Jerky Jocks

Jerky Jocks

As if it isn`t enough warning that this is a book by a sportswriter about sportswriters, its first line, which ends with a period, is not a sentence. It reads: "About the title." Author Gene Wojciechowski is clearly proud of his title (an insult tossed at him by a professional athlete) and his book. He is already dreaming of a sequel. This is unfortunate, because a little pond scum goes a long way.

The book consists of incident after incident in which jocks are allegedly jerks to sports journalists (the last term, some would insist, is an oxymoron). The author gets his tales from 130 fellow scribes and maintains that each and every account is "totally true." Reaching this rarefied plateau of veracity is akin to athletes who give 110 percent 110 percent of the time.

Heres a typical case of scribe abuse. In 1989 a San Diego Union reporter approached ornery quarterback Jim McMahon after a game. McMahon clearly didnt want to talk. But the sporting public has a right to know, so the intrepid journalist persisted: "What about the problems the team's been having in its two-minute offense?" The gridiron star remained Sphinx-like. "I didnt hear your answer," the reporter said after a pause. McMahon then replied, in a fashion; he blew his nose at the reporters shoulder.

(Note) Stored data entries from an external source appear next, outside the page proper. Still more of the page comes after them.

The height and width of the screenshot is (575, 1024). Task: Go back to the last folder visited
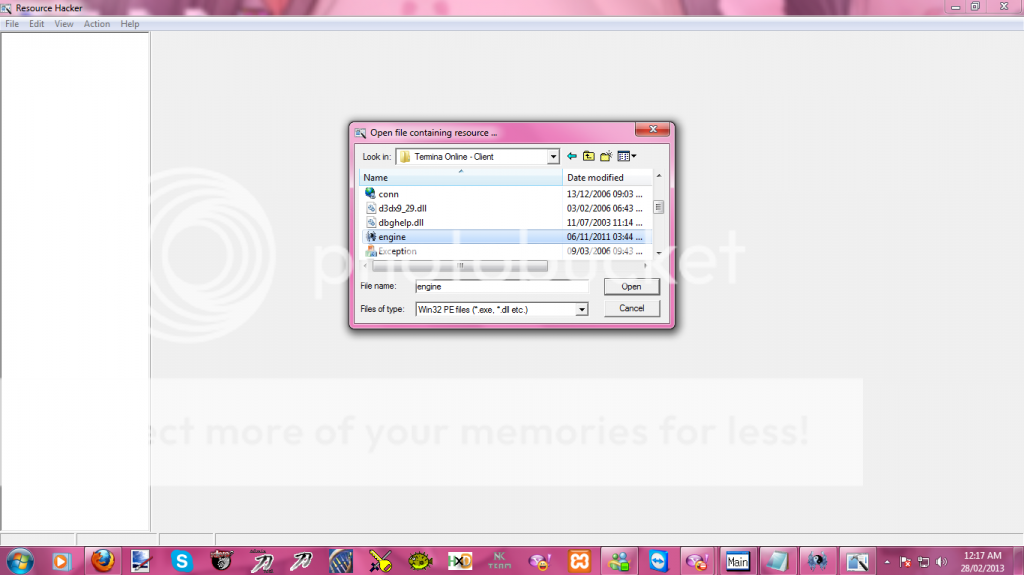click(572, 156)
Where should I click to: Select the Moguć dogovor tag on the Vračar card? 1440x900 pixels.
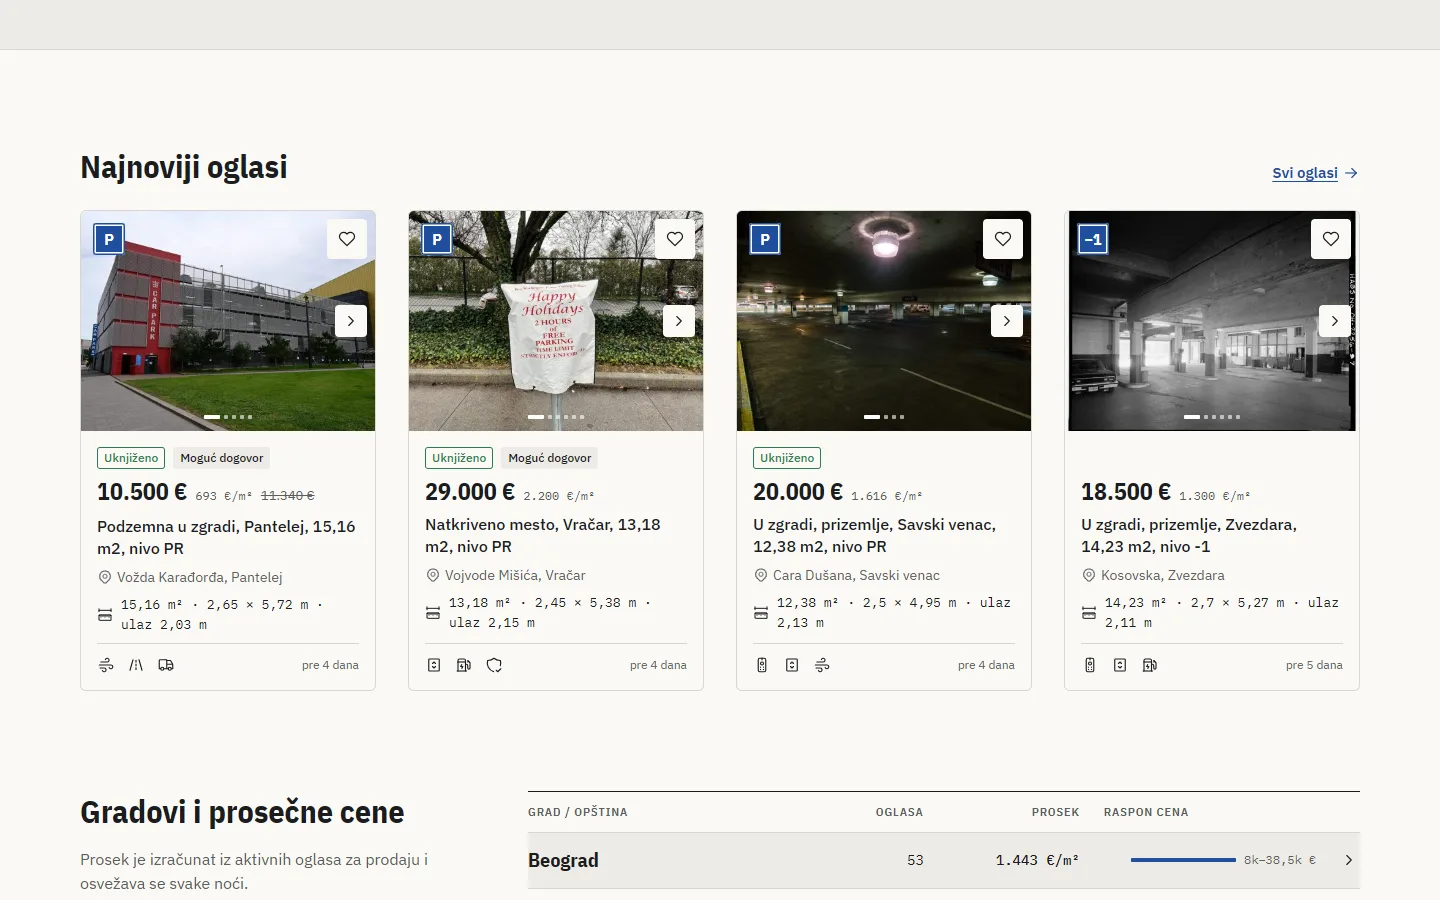tap(549, 458)
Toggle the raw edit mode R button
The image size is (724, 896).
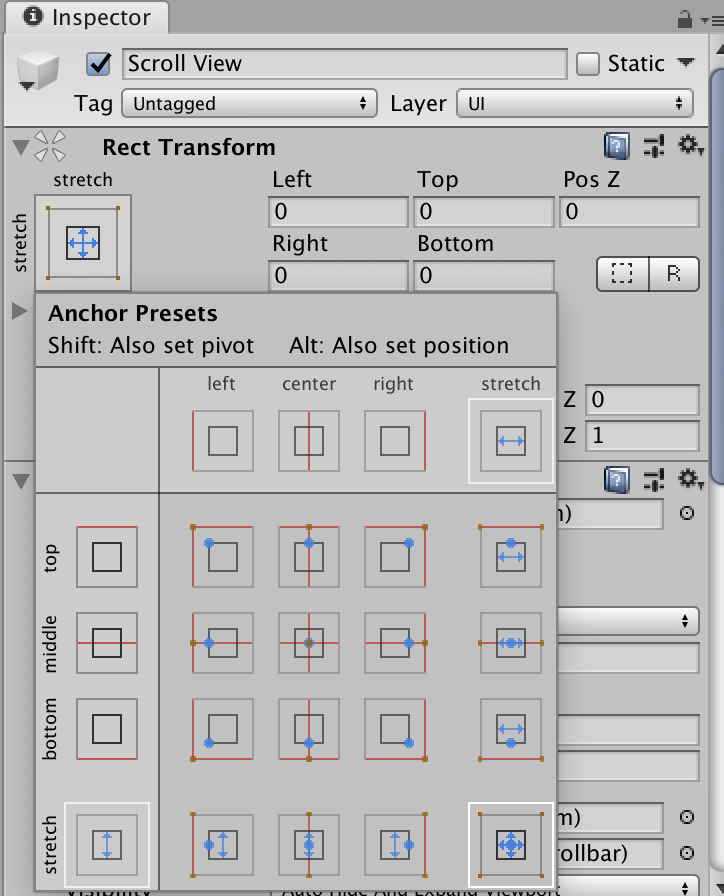tap(674, 274)
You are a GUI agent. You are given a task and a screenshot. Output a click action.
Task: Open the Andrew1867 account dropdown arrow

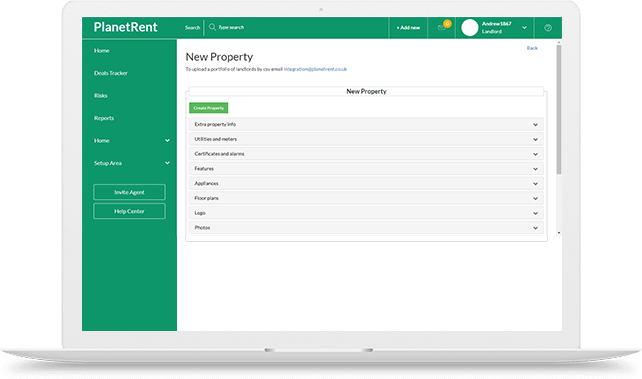click(524, 28)

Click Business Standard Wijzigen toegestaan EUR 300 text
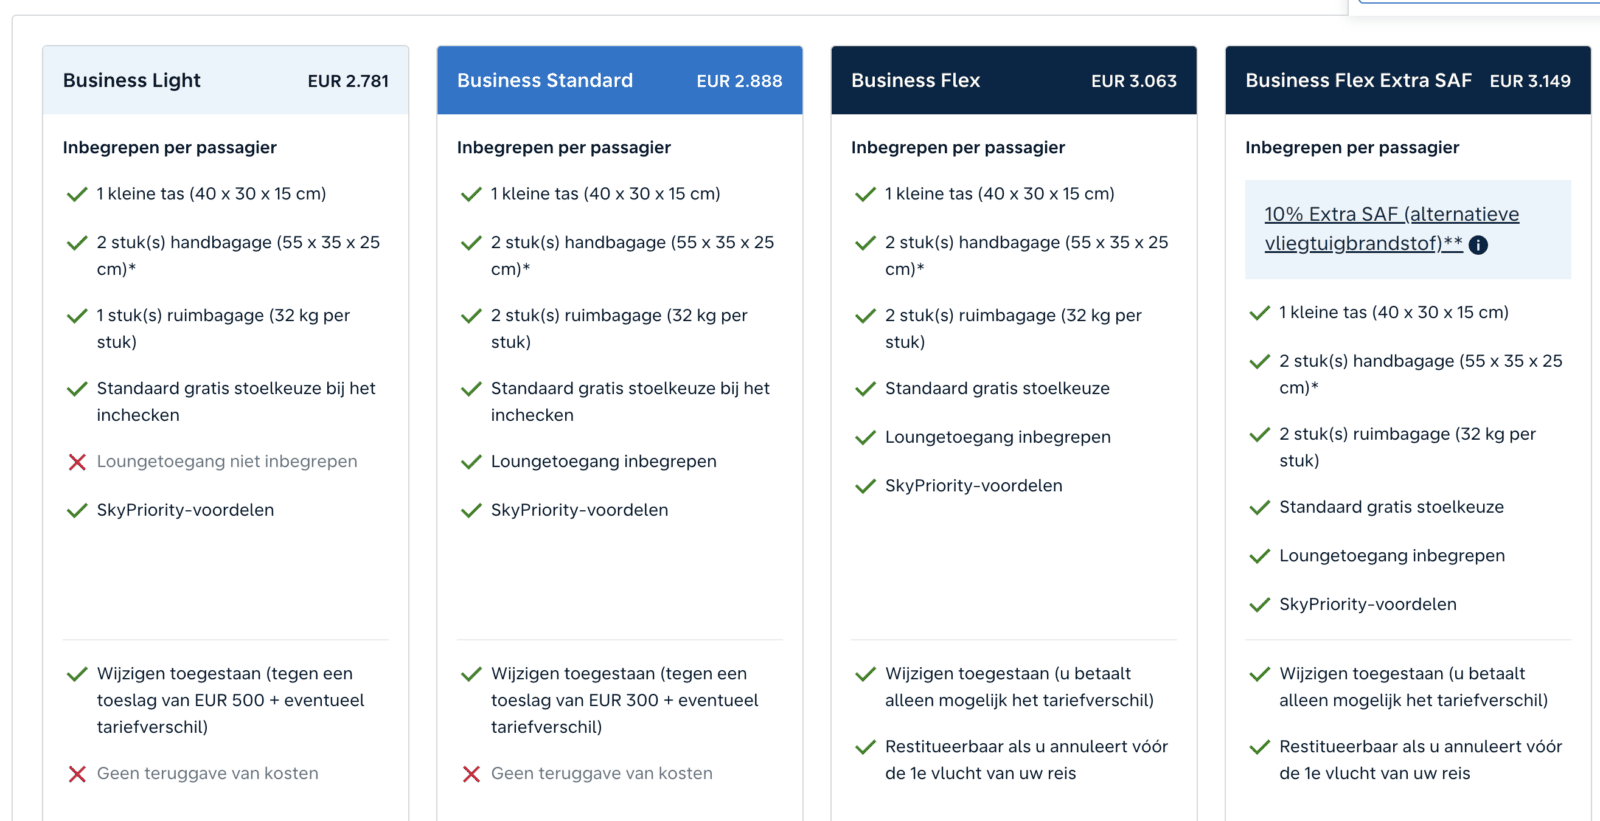click(x=625, y=700)
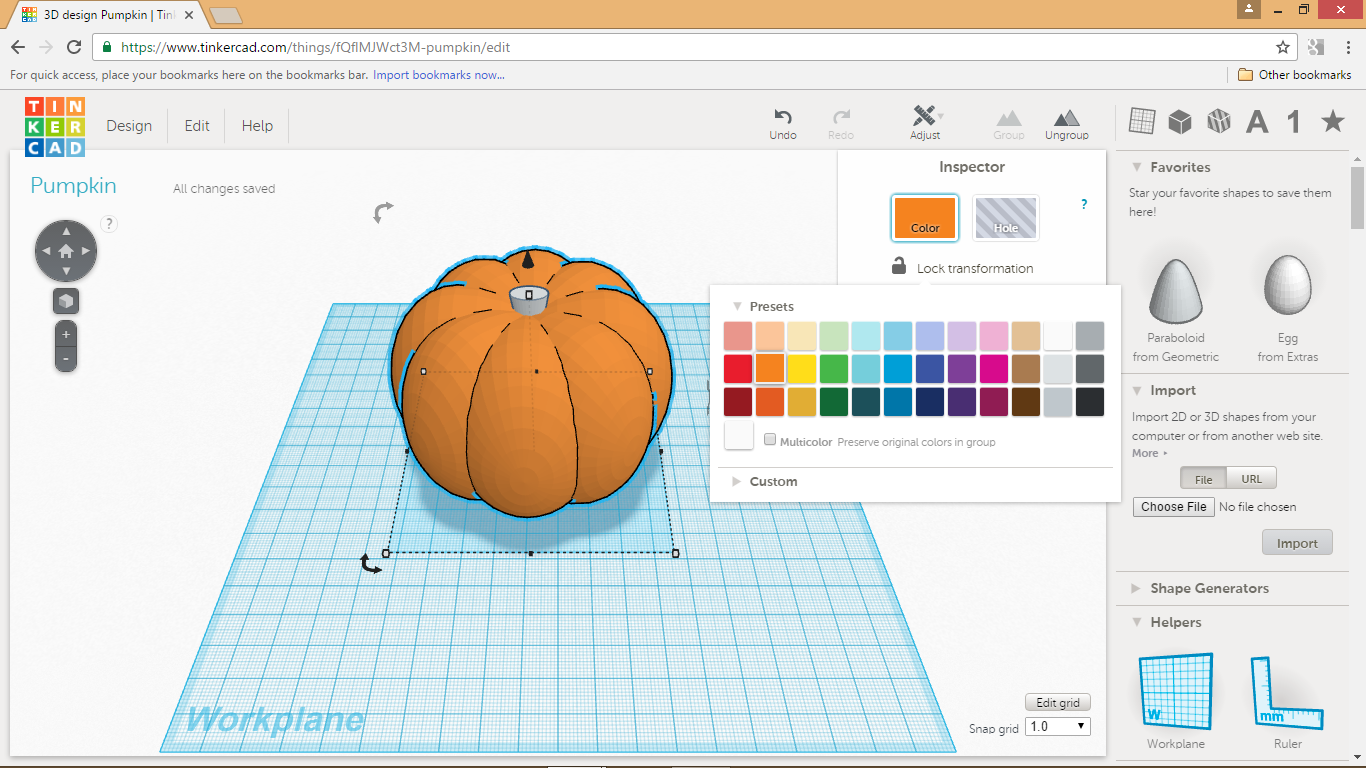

Are you ready for the sequel yet?

For some reason, the author believes that his readers will be astounded at tales of boorish, lewd and menacing conduct by the Jim McMahons of the world. This book is really a spinoff of Art Linkletters Kids Say the Darndest Things. Only in this case the kids are fully grown (physically, at least), rich and slightly better educated in most cases than Linkletters subjects.

In fact, after following the puerile antics of George Steinbrenner, Darryl Strawberry, Pete Rose and their ilk, very few Americans will be surprised by Wojciechowski`s revelations. Twenty years ago Jim Bouton established in "Ball Four" that our sports heroes, like Mickey Mantle, were not exactly Supreme Court material, much less the sort of people whom we would want our children to emulate.

What the author could have addressed if he wanted to write a more thoughtful book about his profession is what exactly is the role of sports chroniclers. Are they, in truth, journalists? Or are most of them simply publicists for big-time sports? For example, the American press covers games like the Super Bowl far more comprehensively than it does more weighty matters, like the savings and loan scandal.

It would be interesting to compare how much money a paper spends on its sports department versus what it budgets for state capital coverage.

Forgiving the fact that the author has taken the easy, anecdotal route to royalties, "Pond Scum" is different for its obvious bias against jocks. Many athletes are polite beyond imagining to the right-to-know possees which shadow them for half the year. For every jerky Jim McMahon, there are probably a dozen athletes with the patience of Job, accommodating types who answer questions like, "How does it feel fumbling away the Super Bowl like you did?"

"Pond scum" may not be a fair epithet for the majority of sportswriters but it sums this opus up fairly well.